Vascular smooth muscle cell (VSMC) proliferation is central to the development of vascular diseases, including hypertension, which is regulated by numerous hormones and humoral factors. Our previous study showed that the stimulatory effect of norepinephrine on VSMC proliferation is inhibited by D1-like receptors and the D3 dopamine receptor, a member of the D2-like receptor family. Insulin is a proliferative hormone but it is not known if there is any interaction between insulin and D1-like receptors. We hypothesized that Dl-like receptors may have an inhibitory effect on the insulin-induced VSMC proliferation; aberrant insulin and Dl-like receptor functions could be involved in the pathogenesis of essential hypertension.
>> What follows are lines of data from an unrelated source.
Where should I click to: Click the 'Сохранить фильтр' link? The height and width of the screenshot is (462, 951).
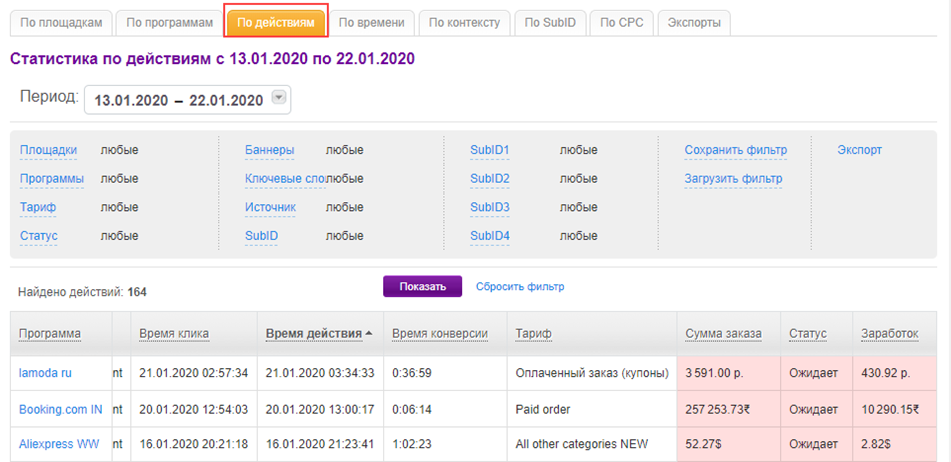click(x=735, y=151)
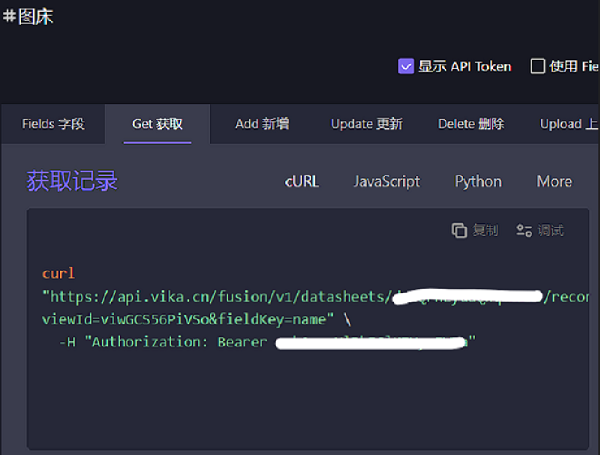This screenshot has width=600, height=455.
Task: Click the copy icon above the code
Action: click(460, 230)
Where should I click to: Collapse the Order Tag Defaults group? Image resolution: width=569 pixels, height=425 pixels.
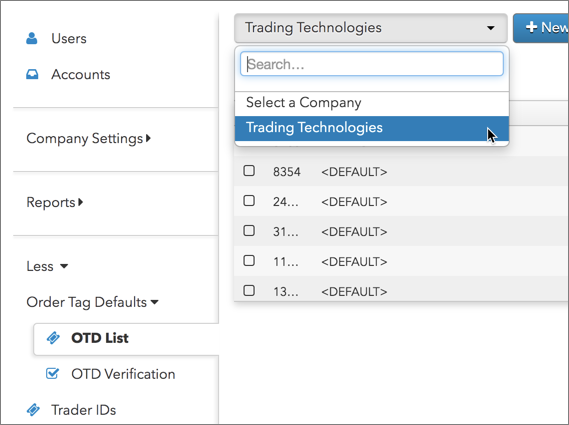pos(93,302)
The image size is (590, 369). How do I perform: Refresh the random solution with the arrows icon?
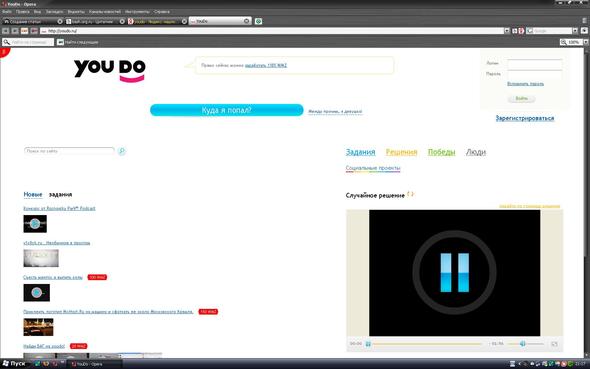[410, 194]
VSMC proliferation was determined by [H]-thymidine incorporation; insulin receptor mRNA and protein expressions were determined by RT-PCR, immunoblotting, and immunohistochemistry. Insulin increased VSMC proliferation in immortalized aortic A10 cells, determined by [H]-thymidine incorporation. Although the D1-like receptor, by itself, had no effect on VSMC proliferation, stimulation with fenoldopam, a D1-like receptor agonist, inhibited the stimulatory effect of insulin. The inhibitory effect of fenoldopam on insulin-mediated VSMC proliferation was receptor specific, because its effect could be blocked by SCH23390, a D1-like receptor antagonist. Fenoldopam also inhibited insulin receptor mRNA and protein expression, which was time dependent and concentration dependent. A PKC or MAP kinase inhibitor blocked the inhibitory effect of fenoldopam on insulin receptor expression, indicating that PKC and MAP kinase were involved in the signaling pathway. The inhibitory effect of D1-like receptors on insulin-mediated VSMC proliferation may play an important role in the regulation of blood pressure.